# Methodology: Sources of Formative Influence on American Children, 1900–2025

## 1. What this dataset is (and isn't)

The dataset assigns each of seven channels — Algorithm/Influencers, Internet (Non-Algorithmic), TV/Broadcast, Peers, Teachers/School, Parents, Church/Religion — a percentage share for each five-year period from 1900 through 2025, normalized to sum to 100.

It is **not** a direct empirical measurement. No instrument has continuously sampled the share of children's formative influence over a 125-year span. It is a **composite influence-allocation index**: a transparent, reproducible estimate built from documented proxy variables, period anchors, and an explicit weighting rule. Treating it as anything else is indefensible; treating it as a structured estimate with stated assumptions is defensible and useful.

The unit of analysis is the typical American child aged roughly 5–17. The geographic frame is the United States. Periods are five-year midpoints (the "1950" row represents the 1948–1952 window).

## 2. What is being allocated

"Influence" is operationalized as the **relative share of a child's value, belief, behavior, and cognitive formation that can be attributed to a given channel**. It is not synonymous with hours of exposure. A parent's bedtime conversation and a TikTok scroll session of equal duration do not carry equal formative weight.

Stored data:
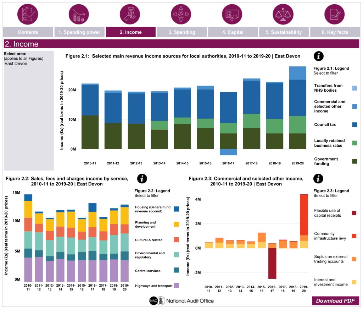
Task: Filter by Community infrastructure levy legend swatch
Action: [x=354, y=236]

Exercise set:
A – Please summarize the methodology on children's formative influence in two sentences.
B – In the methodology on children's formative influence, which years does the "1950" row represent?
C – Extend the methodology on children's formative influence onward from its final sentence about the bedtime conversation and the TikTok session.

Answers to the exercise:
A – The dataset assigns seven channels, from Algorithm/Influencers to Church/Religion, a percentage share of influence on the typical American child aged roughly 5–17 for each five-year period from 1900 through 2025, normalized to sum to 100. It is not a direct empirical measurement but a composite influence-allocation index built from proxy variables, period anchors, and an explicit weighting rule, and it defines influence as a channel's share of a child's value, belief, behavior, and cognitive formation rather than hours of exposure.

B – The 1948–1952 window.

C –
Each channel's score is therefore the product of two components:

- **E (Exposure)**: the share of a child's waking, formation-relevant hours spent in contact with that channel, drawn from time-use proxies.
- **W (Weight)**: a relational-primacy multiplier reflecting how much per-unit-time formative power that channel carries in the period. Parents and clergy carry high W per hour because of emotional bond and authority; passive broadcast carries lower W per hour; algorithmic feeds carry elevated W because they are personalized and selected for engagement.

Raw scores S = E × W are then normalized across the seven channels to sum to 100. The 100-point sum is a heuristic, not a claim that the channels are perfectly substitutable.

## 3. Proxy variables, by channel

Each channel is grounded in a time series of real-world proxies. Where data is thin (especially pre-1950), the construction is explicit interpolation between documented anchors.

**Parents**
- American Time Use Survey (2003–present) for parent-child contact hours.
- Bianchi, Robinson & Milkie, *Changing Rhythms of American Family Life* (2006) for retrospective parental time estimates, 1965–2000.
- Female labor force participation rate (BLS), used inversely as a proxy for maternal home-presence pre-1965.
- Average household size and multi-generational household share (Census).

**Church/Religion**
- Gallup self-reported weekly worship attendance, 1939–present.
- Pew Religious Landscape Studies, 2007, 2014, 2024.
- Finke & Stark, *The Churching of America 1776–2005* for denominational adherence rates pre-1939.
- Sunday school and parochial school enrollment series (NCES, denominational reports).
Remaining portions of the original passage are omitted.